ABOUT THIS EXERCISE:
Once the line containing "NBA 2K (412, 1658)" is found in the entries below, reproduce it and every line after it, stopping at and including the line containing "Beach Soccer (711, 1741)"; reproduce nothing else, and keep each line exact.

RECORDS PROVIDED:
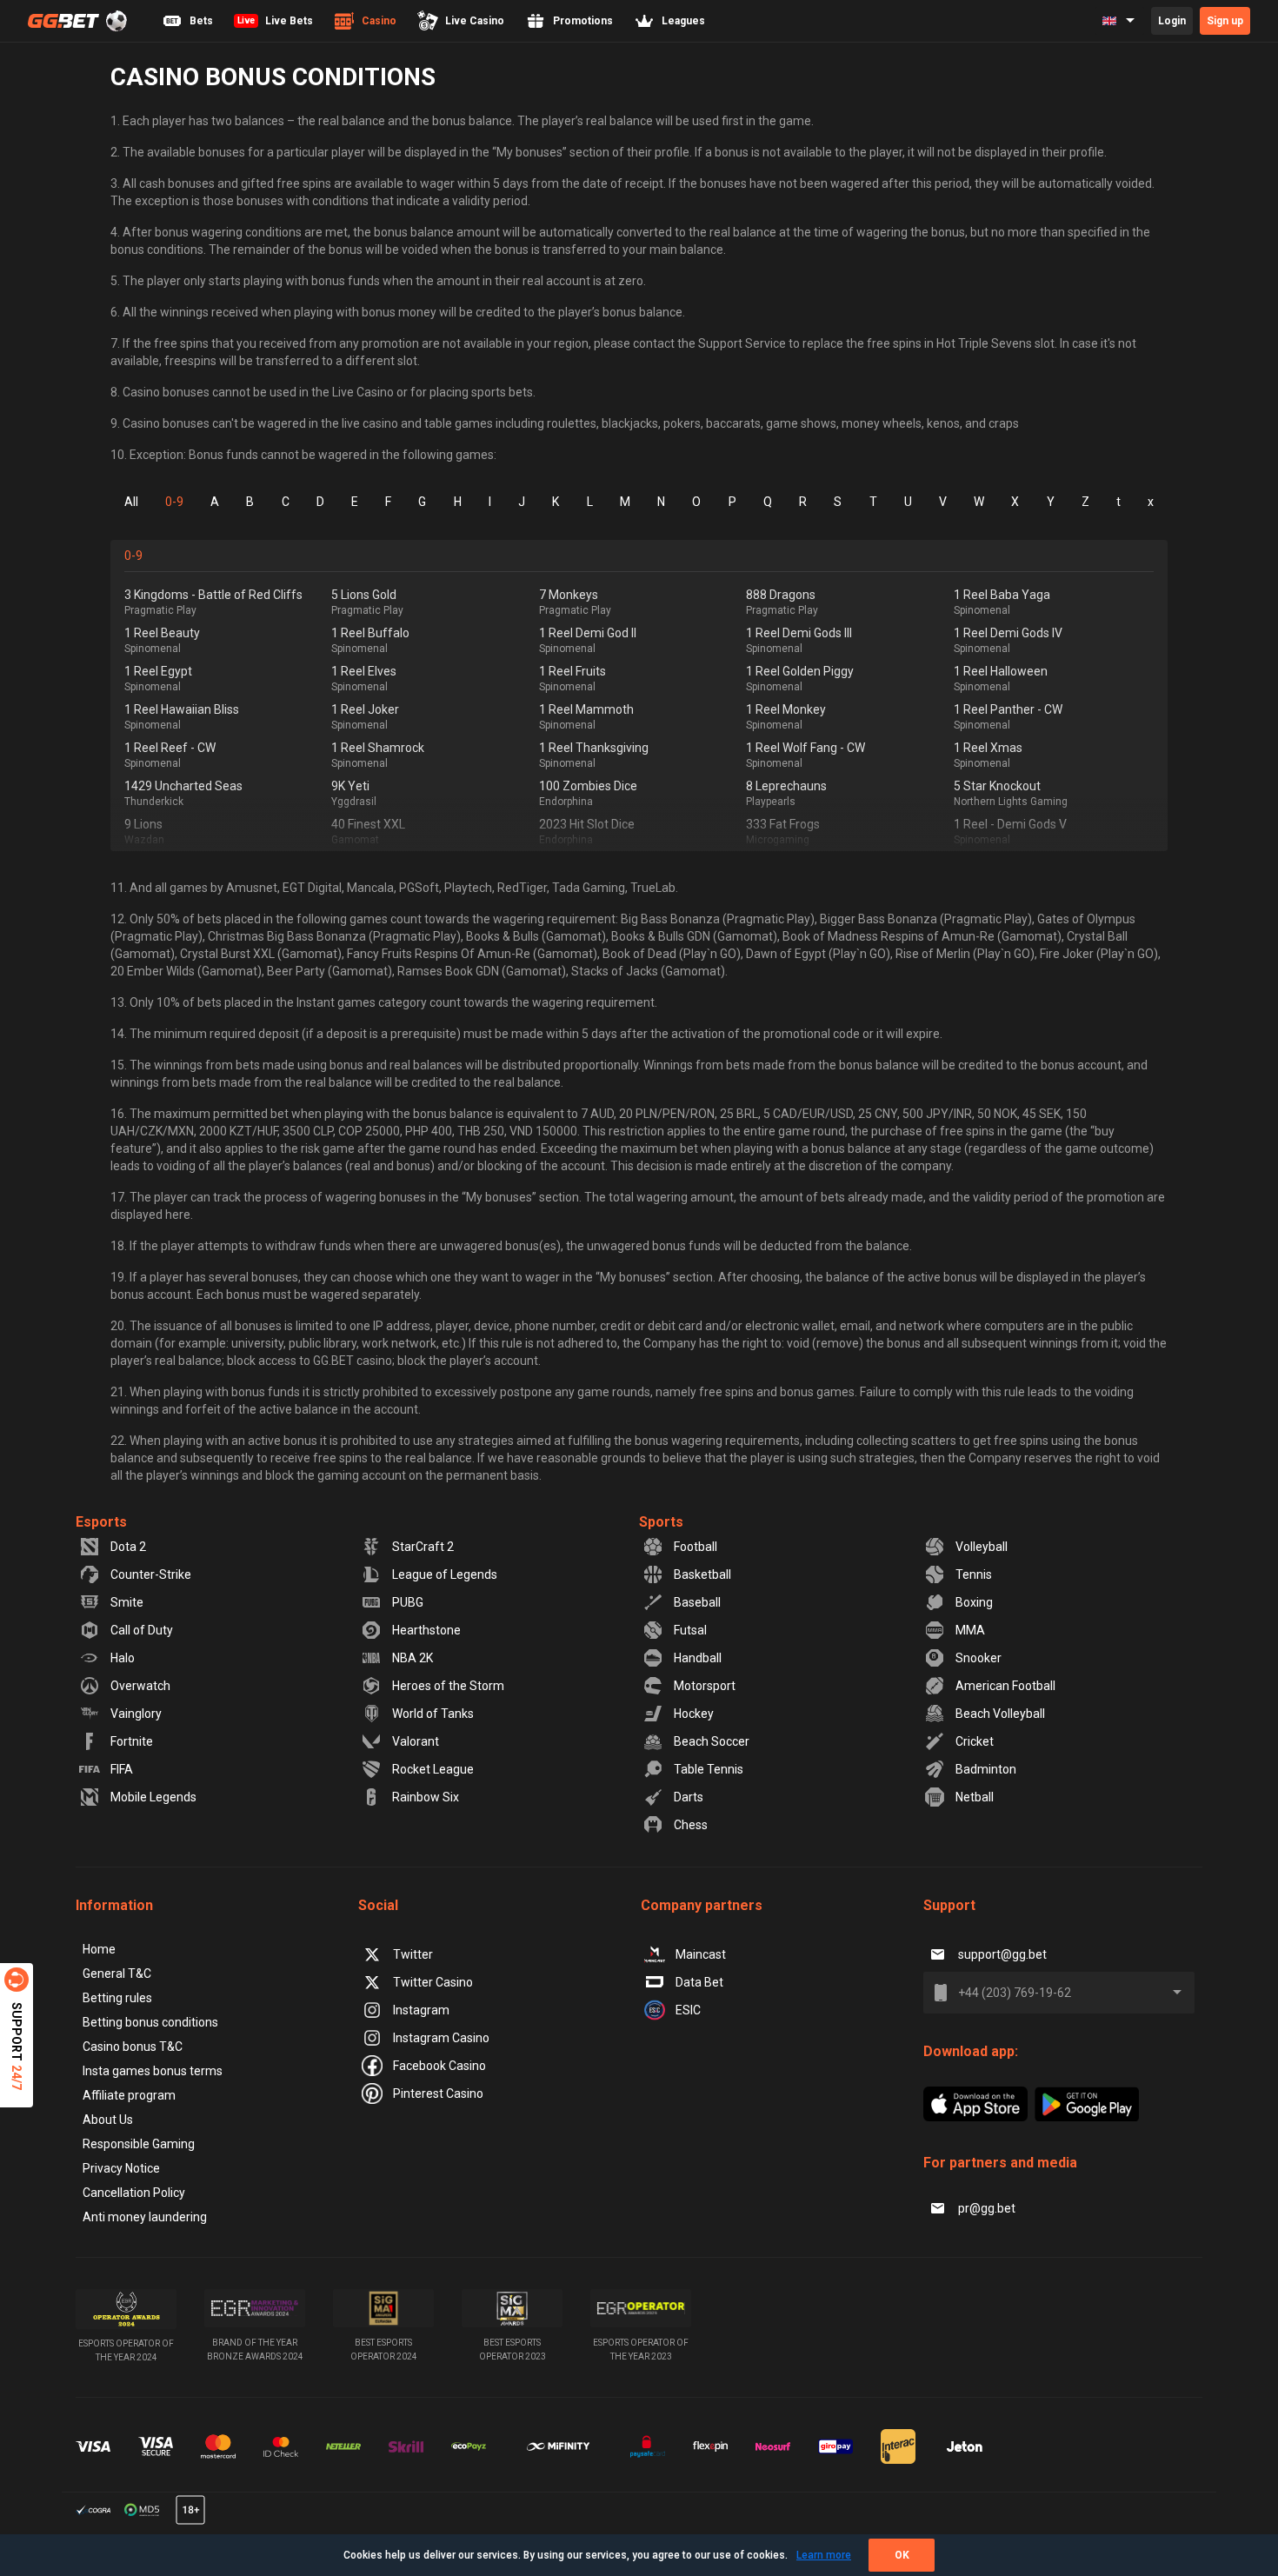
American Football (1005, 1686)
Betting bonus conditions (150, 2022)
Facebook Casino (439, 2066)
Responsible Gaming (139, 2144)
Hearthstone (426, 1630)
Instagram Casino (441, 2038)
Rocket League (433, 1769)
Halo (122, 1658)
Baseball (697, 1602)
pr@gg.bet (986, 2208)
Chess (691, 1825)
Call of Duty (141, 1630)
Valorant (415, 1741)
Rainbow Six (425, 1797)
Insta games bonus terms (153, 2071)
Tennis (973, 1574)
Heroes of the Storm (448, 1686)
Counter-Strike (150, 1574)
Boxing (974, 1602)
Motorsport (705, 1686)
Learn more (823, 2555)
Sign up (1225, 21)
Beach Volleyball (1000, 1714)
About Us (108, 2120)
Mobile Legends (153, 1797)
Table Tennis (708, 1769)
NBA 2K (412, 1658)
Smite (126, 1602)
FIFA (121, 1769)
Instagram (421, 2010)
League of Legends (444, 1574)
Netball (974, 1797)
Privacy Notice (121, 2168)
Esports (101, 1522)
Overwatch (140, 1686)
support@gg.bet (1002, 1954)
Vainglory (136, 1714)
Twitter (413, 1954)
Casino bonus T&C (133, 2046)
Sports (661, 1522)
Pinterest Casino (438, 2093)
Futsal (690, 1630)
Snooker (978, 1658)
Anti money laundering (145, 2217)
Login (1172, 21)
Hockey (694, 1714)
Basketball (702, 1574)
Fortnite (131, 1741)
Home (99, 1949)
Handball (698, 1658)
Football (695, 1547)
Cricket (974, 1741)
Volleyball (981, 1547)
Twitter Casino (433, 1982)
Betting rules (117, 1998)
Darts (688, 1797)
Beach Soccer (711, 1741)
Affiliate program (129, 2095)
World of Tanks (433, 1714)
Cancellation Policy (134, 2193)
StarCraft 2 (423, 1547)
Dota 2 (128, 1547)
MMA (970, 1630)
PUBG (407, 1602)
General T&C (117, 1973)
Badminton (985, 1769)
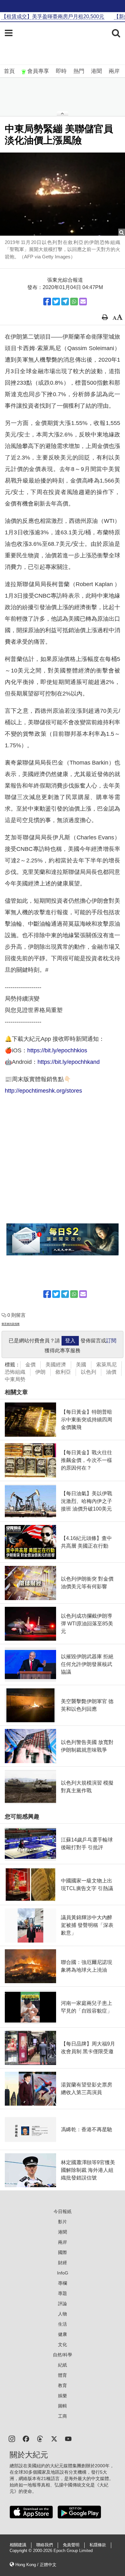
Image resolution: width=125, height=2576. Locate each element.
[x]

EXERCISE RESULT:
NBA 2K (412, 1658)
Smite (126, 1602)
FIFA (121, 1769)
Instagram (421, 2010)
League of Legends (444, 1574)
Netball (974, 1797)
Privacy Notice (121, 2168)
Esports (101, 1522)
Overwatch (140, 1686)
support@gg.bet (1002, 1954)
Vainglory (136, 1714)
Twitter (413, 1954)
Casino bonus T&C (133, 2046)
Sports (661, 1522)
Pinterest Casino (438, 2093)
Futsal (690, 1630)
Snooker (978, 1658)
Anti money laundering (145, 2217)
Login (1172, 21)
Hockey (694, 1714)
Basketball (702, 1574)
Fortnite (131, 1741)
Home (99, 1949)
Handball (698, 1658)
Football (695, 1547)
Cricket (974, 1741)
Volleyball (981, 1547)
Twitter Casino (433, 1982)
Betting rules (117, 1998)
Darts (688, 1797)
Beach Soccer (711, 1741)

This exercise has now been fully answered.